------ RECORDS TO PROCESS
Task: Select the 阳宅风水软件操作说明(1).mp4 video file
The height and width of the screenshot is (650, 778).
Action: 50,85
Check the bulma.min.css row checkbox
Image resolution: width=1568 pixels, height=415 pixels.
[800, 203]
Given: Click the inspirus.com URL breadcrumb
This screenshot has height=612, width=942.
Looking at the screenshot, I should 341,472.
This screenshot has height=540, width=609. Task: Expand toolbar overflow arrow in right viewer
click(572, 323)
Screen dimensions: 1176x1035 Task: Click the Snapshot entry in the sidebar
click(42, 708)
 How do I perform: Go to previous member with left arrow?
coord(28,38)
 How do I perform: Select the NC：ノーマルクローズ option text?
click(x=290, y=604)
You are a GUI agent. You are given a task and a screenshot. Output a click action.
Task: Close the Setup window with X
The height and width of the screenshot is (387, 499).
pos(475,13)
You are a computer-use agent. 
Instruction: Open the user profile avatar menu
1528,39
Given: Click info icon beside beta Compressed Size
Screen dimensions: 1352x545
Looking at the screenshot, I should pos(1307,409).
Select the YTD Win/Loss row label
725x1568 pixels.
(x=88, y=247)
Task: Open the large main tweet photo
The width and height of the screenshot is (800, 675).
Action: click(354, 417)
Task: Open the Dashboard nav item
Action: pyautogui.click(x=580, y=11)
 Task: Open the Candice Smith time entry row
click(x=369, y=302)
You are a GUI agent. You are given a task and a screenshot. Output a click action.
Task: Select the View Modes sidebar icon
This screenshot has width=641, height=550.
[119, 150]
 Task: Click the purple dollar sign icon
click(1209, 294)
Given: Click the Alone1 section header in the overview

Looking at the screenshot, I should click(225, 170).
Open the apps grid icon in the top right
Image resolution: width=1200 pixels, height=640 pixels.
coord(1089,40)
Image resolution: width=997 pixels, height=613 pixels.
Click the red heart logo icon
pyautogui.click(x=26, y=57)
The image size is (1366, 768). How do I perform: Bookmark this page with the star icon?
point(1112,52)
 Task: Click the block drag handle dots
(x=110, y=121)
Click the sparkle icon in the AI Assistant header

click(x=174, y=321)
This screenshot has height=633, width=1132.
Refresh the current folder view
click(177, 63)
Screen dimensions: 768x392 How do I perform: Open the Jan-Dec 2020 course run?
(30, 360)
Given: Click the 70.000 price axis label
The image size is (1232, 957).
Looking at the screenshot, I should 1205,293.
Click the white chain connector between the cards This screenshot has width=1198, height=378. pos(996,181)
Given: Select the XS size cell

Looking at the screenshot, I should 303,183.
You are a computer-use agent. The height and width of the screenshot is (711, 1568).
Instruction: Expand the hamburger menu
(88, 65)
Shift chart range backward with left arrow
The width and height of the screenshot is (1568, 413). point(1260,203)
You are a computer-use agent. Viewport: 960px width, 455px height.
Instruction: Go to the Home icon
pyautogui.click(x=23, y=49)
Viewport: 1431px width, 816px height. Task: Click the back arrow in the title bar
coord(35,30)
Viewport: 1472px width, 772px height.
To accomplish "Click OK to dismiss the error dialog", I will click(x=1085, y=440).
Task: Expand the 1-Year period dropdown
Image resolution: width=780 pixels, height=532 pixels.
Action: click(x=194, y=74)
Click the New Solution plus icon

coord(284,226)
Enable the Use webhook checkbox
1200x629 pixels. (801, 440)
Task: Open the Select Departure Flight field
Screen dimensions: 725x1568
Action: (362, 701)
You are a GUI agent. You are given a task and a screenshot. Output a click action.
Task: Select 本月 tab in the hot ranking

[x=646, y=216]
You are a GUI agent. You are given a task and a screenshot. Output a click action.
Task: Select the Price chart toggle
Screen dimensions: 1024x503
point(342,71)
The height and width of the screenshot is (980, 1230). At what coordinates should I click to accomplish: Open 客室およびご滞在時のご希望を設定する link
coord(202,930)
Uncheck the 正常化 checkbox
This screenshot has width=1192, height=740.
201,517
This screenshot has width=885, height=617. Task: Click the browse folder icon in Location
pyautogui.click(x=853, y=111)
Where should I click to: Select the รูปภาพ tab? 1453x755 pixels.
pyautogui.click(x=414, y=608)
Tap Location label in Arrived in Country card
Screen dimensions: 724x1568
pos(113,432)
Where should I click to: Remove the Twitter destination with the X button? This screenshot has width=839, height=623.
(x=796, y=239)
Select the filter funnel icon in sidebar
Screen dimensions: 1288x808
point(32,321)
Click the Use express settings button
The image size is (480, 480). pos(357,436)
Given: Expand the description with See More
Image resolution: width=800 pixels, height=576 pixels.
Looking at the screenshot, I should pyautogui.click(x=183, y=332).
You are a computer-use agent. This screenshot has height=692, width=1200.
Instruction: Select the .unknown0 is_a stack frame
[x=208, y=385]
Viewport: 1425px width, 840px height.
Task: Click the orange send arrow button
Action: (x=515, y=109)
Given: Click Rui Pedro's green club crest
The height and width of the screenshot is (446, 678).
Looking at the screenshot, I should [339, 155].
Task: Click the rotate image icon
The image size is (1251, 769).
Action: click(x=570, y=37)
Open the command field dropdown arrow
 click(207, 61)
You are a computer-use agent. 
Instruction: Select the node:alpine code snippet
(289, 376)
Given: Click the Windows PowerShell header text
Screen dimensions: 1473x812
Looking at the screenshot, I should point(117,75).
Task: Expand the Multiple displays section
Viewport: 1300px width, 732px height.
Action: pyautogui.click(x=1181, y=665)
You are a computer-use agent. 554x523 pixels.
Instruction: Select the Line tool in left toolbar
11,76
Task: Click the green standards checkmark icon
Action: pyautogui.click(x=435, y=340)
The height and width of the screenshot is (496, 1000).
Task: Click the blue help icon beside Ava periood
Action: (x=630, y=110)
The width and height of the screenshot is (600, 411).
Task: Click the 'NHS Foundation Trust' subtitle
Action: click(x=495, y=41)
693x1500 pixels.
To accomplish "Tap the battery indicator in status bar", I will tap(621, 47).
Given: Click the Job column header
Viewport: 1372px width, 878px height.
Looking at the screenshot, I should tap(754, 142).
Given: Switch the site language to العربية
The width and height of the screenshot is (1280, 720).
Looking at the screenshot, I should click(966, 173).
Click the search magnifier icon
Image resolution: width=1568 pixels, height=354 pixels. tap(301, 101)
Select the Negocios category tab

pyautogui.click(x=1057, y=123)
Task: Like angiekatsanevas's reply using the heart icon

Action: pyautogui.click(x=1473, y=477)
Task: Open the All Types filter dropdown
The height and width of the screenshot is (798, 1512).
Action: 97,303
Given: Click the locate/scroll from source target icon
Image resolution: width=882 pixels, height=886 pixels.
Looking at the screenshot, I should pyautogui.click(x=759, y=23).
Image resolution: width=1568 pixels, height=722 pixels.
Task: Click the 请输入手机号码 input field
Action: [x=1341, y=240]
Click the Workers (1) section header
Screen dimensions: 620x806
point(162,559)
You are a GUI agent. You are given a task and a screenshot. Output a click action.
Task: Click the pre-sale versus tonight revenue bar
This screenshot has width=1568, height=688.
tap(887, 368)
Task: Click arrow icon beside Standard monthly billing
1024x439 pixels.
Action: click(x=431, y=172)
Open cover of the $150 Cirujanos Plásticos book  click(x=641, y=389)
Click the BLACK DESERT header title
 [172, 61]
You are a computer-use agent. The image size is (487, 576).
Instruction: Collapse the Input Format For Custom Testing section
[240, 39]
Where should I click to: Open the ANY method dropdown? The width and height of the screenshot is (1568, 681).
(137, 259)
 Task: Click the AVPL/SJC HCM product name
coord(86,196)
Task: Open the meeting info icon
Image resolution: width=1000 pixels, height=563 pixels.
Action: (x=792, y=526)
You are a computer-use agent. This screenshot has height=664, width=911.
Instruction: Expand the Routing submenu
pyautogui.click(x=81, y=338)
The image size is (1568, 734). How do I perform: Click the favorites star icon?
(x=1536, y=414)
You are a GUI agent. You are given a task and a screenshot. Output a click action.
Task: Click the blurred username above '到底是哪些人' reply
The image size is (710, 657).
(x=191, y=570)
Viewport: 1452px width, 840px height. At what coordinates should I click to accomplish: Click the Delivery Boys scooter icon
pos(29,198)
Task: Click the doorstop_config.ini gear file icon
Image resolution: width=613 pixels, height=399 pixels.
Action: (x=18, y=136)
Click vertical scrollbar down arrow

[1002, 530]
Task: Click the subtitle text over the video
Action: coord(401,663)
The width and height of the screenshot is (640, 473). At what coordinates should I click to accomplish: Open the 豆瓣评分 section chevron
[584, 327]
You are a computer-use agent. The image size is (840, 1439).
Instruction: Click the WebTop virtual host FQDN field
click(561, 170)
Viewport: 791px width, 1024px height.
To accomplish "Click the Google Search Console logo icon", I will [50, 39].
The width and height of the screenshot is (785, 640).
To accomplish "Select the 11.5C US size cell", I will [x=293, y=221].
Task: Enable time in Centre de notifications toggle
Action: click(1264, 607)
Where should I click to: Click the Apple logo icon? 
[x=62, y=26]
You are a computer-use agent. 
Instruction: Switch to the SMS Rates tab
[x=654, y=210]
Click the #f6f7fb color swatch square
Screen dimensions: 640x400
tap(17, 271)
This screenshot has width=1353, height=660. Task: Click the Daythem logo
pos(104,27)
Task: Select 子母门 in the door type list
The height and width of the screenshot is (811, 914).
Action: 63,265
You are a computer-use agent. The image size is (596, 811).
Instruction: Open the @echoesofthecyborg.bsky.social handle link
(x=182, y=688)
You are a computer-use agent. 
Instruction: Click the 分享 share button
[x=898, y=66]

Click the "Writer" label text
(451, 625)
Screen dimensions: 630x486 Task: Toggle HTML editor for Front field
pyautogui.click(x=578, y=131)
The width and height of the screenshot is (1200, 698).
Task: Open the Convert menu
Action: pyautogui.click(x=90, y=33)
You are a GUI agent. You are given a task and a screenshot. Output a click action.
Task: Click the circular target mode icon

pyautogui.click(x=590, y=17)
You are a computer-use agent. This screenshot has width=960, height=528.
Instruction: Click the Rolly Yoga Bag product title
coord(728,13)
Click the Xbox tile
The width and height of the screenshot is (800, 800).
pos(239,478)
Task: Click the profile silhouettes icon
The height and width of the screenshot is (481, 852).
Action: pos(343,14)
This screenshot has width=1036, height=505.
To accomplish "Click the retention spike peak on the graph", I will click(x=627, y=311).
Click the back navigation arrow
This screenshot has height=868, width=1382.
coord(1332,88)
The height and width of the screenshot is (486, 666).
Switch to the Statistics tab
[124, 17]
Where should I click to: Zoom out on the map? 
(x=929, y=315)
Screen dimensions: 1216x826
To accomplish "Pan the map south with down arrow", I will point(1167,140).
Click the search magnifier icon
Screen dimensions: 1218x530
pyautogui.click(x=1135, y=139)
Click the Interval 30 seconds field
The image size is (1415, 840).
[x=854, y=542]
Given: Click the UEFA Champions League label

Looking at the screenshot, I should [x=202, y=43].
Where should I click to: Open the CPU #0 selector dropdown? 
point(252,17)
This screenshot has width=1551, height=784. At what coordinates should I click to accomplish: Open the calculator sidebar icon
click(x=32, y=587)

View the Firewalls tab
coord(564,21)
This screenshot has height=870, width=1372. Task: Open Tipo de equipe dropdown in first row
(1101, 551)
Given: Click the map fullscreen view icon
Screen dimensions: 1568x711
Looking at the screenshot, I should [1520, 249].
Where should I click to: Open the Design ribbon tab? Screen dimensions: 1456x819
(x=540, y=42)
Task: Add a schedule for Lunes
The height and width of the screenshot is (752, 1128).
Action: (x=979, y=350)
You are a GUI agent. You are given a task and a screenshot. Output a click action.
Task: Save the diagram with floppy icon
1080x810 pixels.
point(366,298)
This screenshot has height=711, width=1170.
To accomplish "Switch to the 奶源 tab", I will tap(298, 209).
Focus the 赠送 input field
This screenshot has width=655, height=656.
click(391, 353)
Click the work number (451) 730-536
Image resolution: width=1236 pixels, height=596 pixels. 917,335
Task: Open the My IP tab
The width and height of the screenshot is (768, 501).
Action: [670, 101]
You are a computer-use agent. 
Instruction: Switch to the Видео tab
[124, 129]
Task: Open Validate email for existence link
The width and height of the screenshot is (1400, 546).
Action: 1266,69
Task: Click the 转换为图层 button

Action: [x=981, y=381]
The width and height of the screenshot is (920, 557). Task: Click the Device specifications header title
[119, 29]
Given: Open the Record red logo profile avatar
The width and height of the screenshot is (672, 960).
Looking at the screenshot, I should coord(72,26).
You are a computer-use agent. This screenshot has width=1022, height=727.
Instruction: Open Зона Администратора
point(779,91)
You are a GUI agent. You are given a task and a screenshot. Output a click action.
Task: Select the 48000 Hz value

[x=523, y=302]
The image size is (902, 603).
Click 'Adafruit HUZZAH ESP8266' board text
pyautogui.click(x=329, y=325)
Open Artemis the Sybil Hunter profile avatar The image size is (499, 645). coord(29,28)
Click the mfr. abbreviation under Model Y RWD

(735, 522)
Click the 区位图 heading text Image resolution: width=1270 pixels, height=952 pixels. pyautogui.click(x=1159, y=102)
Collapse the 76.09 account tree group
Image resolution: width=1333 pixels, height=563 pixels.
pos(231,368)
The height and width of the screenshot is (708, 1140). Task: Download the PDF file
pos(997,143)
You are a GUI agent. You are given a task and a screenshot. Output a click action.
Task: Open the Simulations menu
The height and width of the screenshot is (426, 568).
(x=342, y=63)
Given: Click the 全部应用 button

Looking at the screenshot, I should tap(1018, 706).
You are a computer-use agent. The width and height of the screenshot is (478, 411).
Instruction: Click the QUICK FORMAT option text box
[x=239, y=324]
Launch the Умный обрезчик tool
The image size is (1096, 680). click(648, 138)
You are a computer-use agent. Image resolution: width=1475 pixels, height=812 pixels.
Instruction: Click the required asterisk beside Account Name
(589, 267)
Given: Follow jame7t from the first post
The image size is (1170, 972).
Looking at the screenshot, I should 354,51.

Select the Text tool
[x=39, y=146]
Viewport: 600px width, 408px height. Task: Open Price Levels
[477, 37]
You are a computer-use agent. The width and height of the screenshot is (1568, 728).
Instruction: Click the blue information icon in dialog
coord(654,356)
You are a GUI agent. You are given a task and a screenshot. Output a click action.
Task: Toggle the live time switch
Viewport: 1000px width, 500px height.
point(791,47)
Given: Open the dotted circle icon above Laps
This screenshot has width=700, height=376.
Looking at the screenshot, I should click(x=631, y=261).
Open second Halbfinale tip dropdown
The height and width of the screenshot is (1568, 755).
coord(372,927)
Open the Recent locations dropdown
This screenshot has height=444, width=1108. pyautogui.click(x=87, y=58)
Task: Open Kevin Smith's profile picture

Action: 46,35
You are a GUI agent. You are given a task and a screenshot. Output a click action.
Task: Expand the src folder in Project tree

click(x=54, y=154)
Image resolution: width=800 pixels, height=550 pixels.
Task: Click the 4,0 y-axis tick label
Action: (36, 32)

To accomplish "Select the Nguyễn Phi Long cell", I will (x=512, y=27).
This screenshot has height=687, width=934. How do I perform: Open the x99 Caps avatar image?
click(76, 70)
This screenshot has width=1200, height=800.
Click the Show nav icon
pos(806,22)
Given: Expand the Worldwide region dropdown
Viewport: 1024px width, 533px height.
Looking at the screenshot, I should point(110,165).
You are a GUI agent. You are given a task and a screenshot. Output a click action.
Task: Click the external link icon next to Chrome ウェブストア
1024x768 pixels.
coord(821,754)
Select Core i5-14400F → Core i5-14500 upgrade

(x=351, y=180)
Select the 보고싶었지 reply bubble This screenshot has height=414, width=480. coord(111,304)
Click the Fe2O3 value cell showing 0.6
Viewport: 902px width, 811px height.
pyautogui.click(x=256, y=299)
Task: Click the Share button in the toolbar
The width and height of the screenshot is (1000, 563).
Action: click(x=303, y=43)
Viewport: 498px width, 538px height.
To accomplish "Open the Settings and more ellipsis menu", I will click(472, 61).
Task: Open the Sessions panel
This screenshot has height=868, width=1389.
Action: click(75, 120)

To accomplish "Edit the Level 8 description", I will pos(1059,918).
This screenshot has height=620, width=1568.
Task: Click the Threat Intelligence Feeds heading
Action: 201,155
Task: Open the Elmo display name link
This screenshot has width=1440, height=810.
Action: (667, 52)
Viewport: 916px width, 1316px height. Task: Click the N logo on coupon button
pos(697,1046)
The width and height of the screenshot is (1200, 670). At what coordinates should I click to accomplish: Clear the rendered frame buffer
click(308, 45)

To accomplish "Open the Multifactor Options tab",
------------
◆ YOUR TASK: Return, word for word, every line from the top of the entries down to the line that holds "Given: Click the inspirus.com URL breadcrumb", both included.

◆ RESPONSE TO THIS EXERCISE:
Task: Select the 阳宅风水软件操作说明(1).mp4 video file
The height and width of the screenshot is (650, 778).
Action: 50,85
Check the bulma.min.css row checkbox
Image resolution: width=1568 pixels, height=415 pixels.
[800, 203]
Given: Click the inspirus.com URL breadcrumb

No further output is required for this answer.